I have calculated pressure in container one and that is p1 = 342817.92 Pa, and in container two p2 = 326979.2275 Pa. Then I have substracted this two values which gives me 15838.6925 Pa. After that I have divided this value with two, to figure out how much do I have to decrease pressure in container 1, and that gives me 7919.34625 Pa.
You cannot generally just average both pressures. As $pV=nRT$, then ( for $\mathrm{T}$ and $\mathrm{V}$ constant ) :
$V \cdot \mathrm{d}p=\mathrm{d}n \cdot RT$
$\frac{\mathrm{d}p}{\mathrm{d}n}=\frac{RT}V$.
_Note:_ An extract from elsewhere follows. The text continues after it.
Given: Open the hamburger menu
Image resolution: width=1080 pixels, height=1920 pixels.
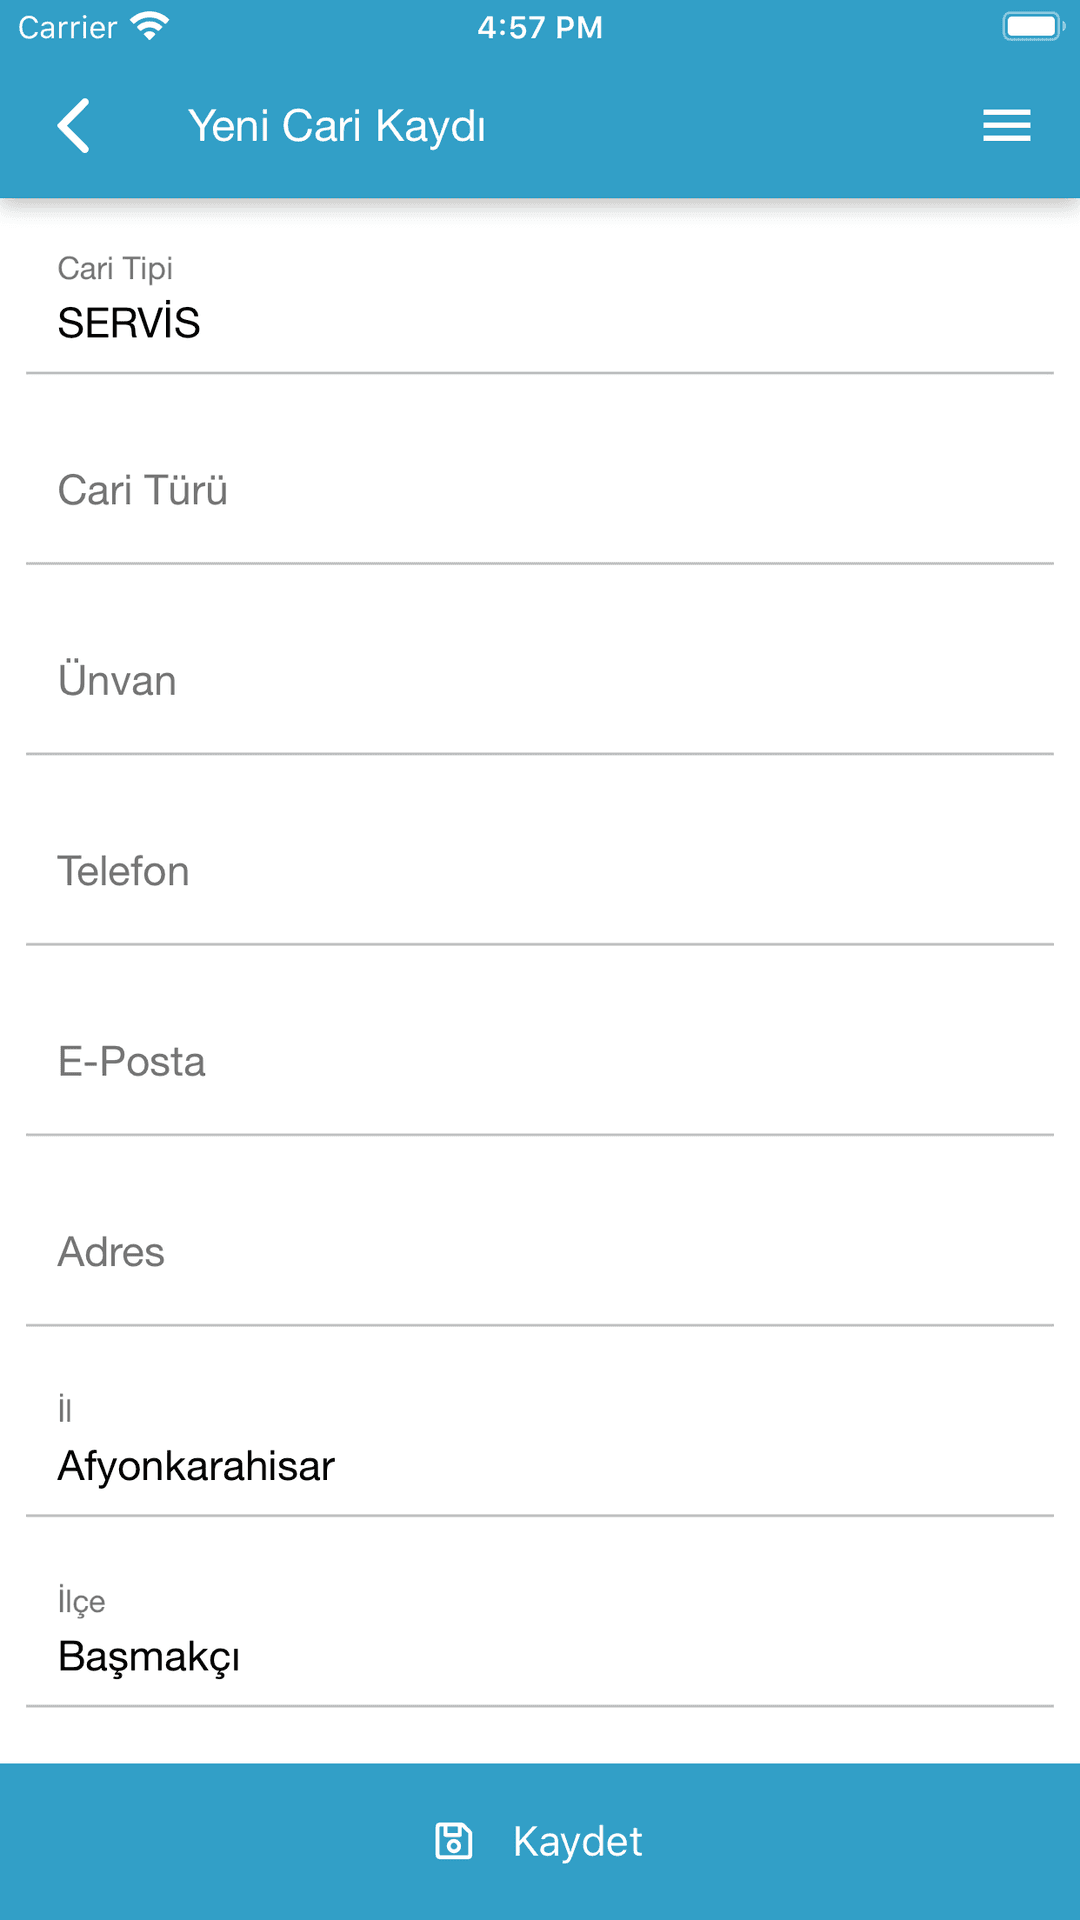Looking at the screenshot, I should (x=1006, y=126).
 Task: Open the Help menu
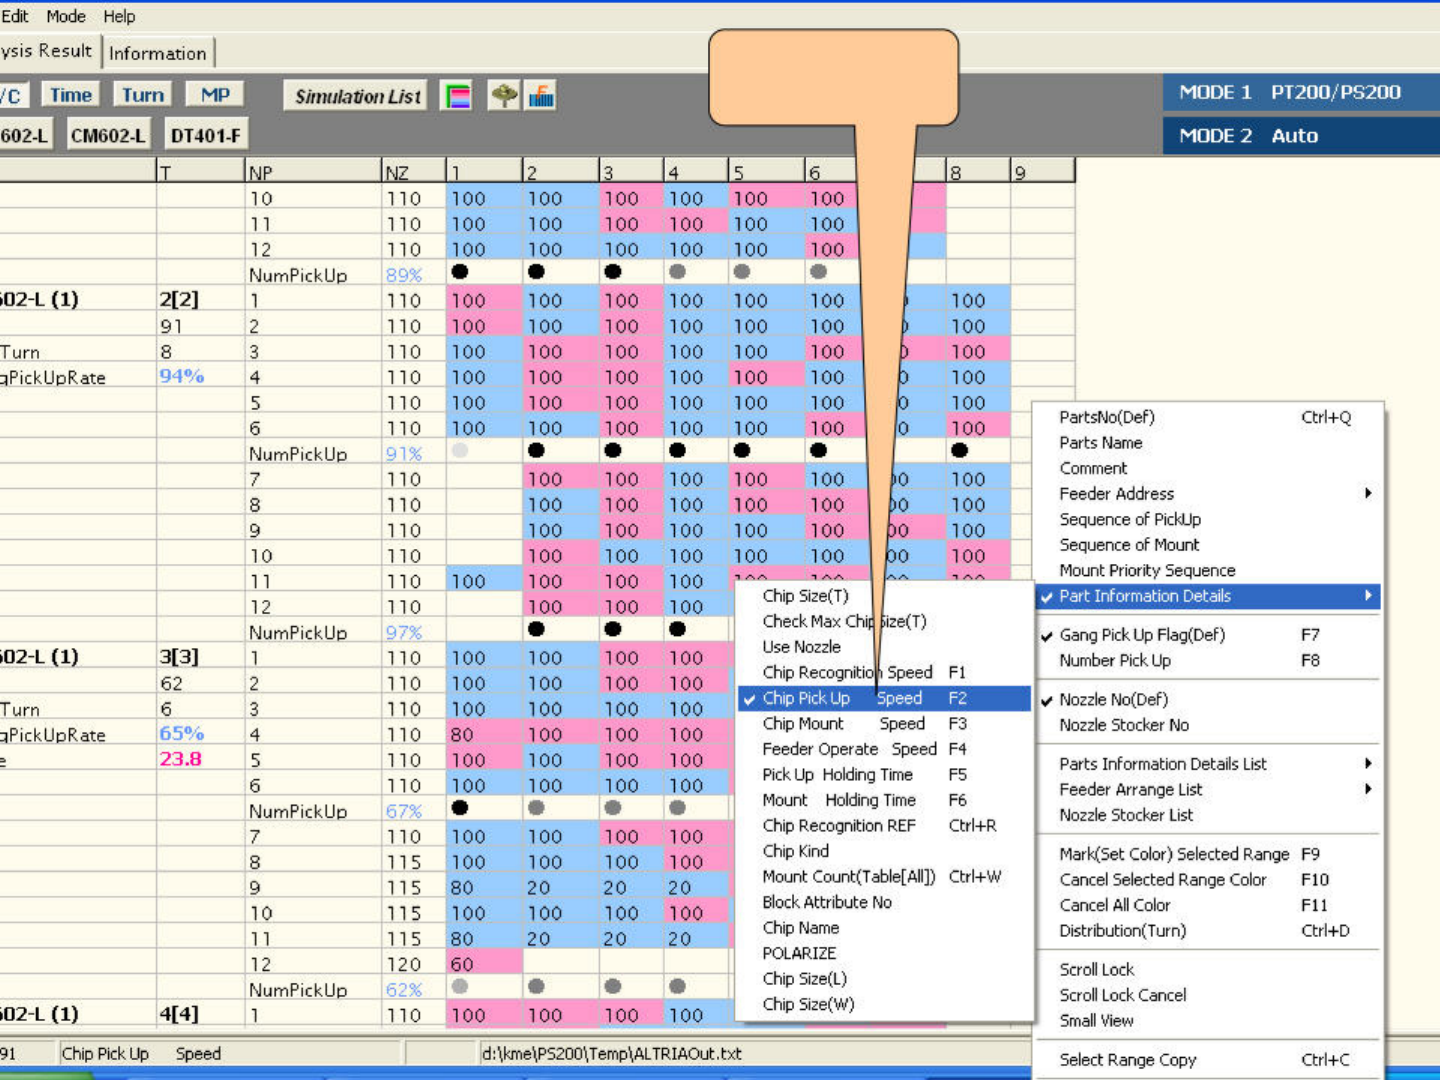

So pressure averaging would work only in the special case if $\frac{T_1}{V_1}=\frac{T_2}{V_2}$. Therefore, a weighted average must be used.
I suppose the scenario is vaguely defined. It can be the polytropic expansion, or it may be the "locally isothermal" expansion. But for the former, it has like infinite number of possible solutions, depending on the rate of the transfer and of heat exchange.
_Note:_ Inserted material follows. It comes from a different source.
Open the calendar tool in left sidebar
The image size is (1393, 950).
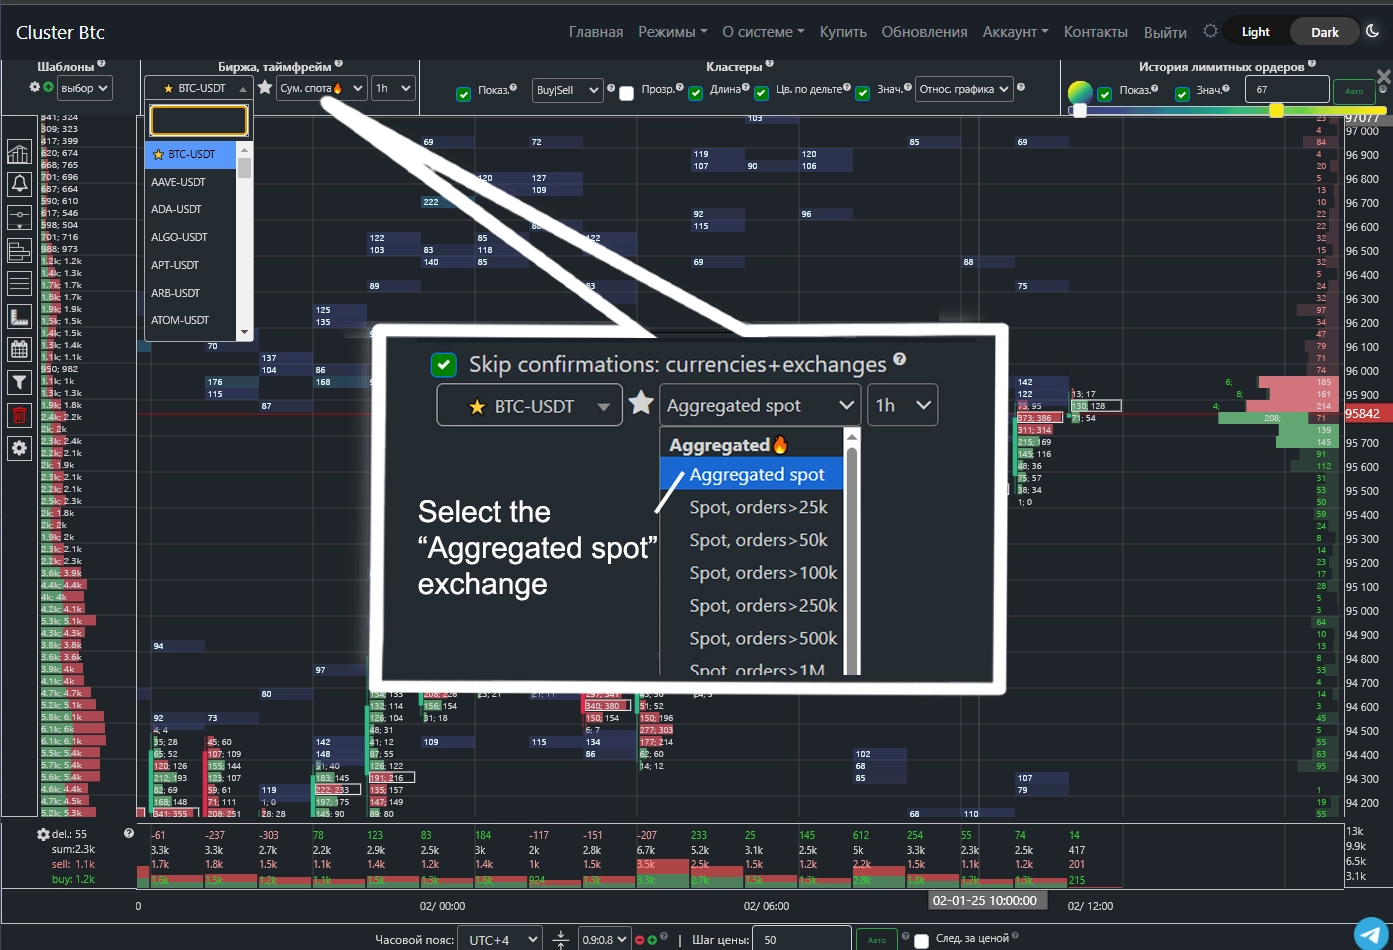click(19, 349)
I consider below the latter, i.e. isothermal conditions in each of containers.
We can consider the ideal behaviour, where
$$p=\frac{nRT}V$$
For equality of pressures, if $\Delta n$ is the moved molar amount of xenon from the container 2 to the container 1, the following equality must be true:
$$p=\frac{(n_1 + \Delta n)RT_1}{V_1}=\frac{(n_2 - \Delta n)RT_2}{V_2}$$
From that, we can easily calculate $\Delta n$:
$$(n_1 + \Delta n)RT_1V_2=(n_2 - \Delta n)RT_2V_1$$
$$\Delta n \cdot R(T_1V_2 + T_2V_1)=n_2RT_2V_1 - n_1RT_1V_2$$
$$\Delta n=\frac{n_2T_2V_1 - n_1T_1V_2}{T_1V_2 + T_2V_1}$$
Now you plug in the numbers here in the final formula, instead of working with literal numbers all the way:
In two containers we have Xenon. The volume of the first container is 2780 L, temperature is 300 degree Celsius, and n = 200 mol. Volume of the second container is 4000 L, temperature is 1300 degrees Celsius and n = 100 mol. Temperature in both of the containers is constant. How much Xe do we have to transfer from one container to another so that the pressure in both containers is the same?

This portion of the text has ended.